- [Excerpt to read]

Malice in Underland

Malice in Underland

By Author / Illustrator

Jenni Jennings, Hannah Peck

Genre

Adventure

Age range(s)

9+

Publisher

Scholastic

ISBN

9780702304408

Format

Paperback / softback

Published

01-10-2020

Synopsis

A gorgeously gothic debut series. Packed with wonderful characters, witty writing and thrilling adventure. STARFELL meets THE ADDAMS FAMILY. Meet Malice Morbid Malign. She's from Underland, land of sorcery, spooks and skulduggery. But, she and her family live in Topside and mischief is their business . . . And the business of mischief is a very serious matter! The Malign family hate books, they hate bathing, and they especially HATE helping. But when grandad ghosts mysteriously start disappearing, including her own beloved grandad, Malice has no choice but to help. She partners up with her Uncle Vexatious, to solve the case of the missing grandad-ghosts. The perfect next read for Amelia Fang fans. This funny, warm-hearted, spooky series - stunningly illustrated by Hannah Peck, and beautifully packaged - will delight and enchant middle-grade readers aged 9-12.

Reviews

Eileen

Malice Morbid Malign is a bit of a misfit in the Malign family - mischief is their business and they take mayhem-making very seriously. They hate books, hate bathing and especially hate being kind and helpful - all the things which Malice adores. The Malign family are from Underland - home of sorcery, spooks and all manner of skulduggery but live in Topside, tasked with tormenting unsuspecting Topside families as often and in as ghastly a fashion as they can through their business, the Malign Haunting Agency.

Malice tries her hardest to keep out of her parents' ghastly goings-on but when 'grandad-ghosts' start disappearing, including her own beloved, poker-playing grandad, she has little choice but to get involved. Partnering up with the black sheep of the family, Uncle Vexatious, and her best friend Seth, Malign suspects her parents are behind the skulduggery but must travel to the darkest depths of Underland with its resident ghosts and ghouls to solve the dastardly crime and return the grandad-ghosts safely home.

- [Recorded information]

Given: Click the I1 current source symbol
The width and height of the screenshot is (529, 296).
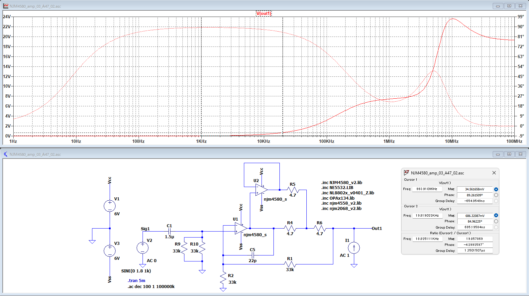Looking at the screenshot, I should tap(354, 248).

- [To-do list]
[a] According to the page about Malice in Underland, through what business do the Maligns torment Topside families?
[b] Carry on the review of Malice in Underland, picking up after its final sentence.

- [Responses]
[a] The Malign Haunting Agency.

[b]
Quirky, wildly imaginative and very, very funny, this brilliantly bonkers book is an absolute joy to read. The fun the author had in the writing of it shines through every scene. The wordplay in the character and shop names and the hilariously funny puns form a huge part of the humour alongside the larger-than-life, almost Dickensian characters like Belladonna, owner of the Vengeful Brew Tearoom with its often revolting food offerings and the wily witches in their Be-Careful-What-You-Wish-For Emporium. Fun bonus content at the back of the book offers character sketches, fact files and a shopping guide to Underland.

Spooky, spiky, eery illustrations from Hannah Peck add their own visual jokes to the humour and bring this thoroughly modern, gothic adventure brilliantly to life.

There's an endless fascination in reading about worlds running parallel to our own and Underland is an excellent addition to the otherworldly, though thoroughly believable, cannon. Imagine Nancy Drew or Pippi Longstocking living with the Addams Family in Wonderland and you've got an idea of the delights in store.

The real star though is Malice herself - a heroine who never quite feels she fits in but finds out in the end that she's far better being different and just being herself. She finds friends who appreciate her special abilities and adore her oddities. Above all, she's strong, completely relatable and never needs to be loud to be great.

Malice in Underland is simply perfect for Halloween or anytime reading and would work brilliantly read aloud. Malice's many fans will be delighted to know there's another guess-whodunnit already written and rumours of a third adventure brewing too.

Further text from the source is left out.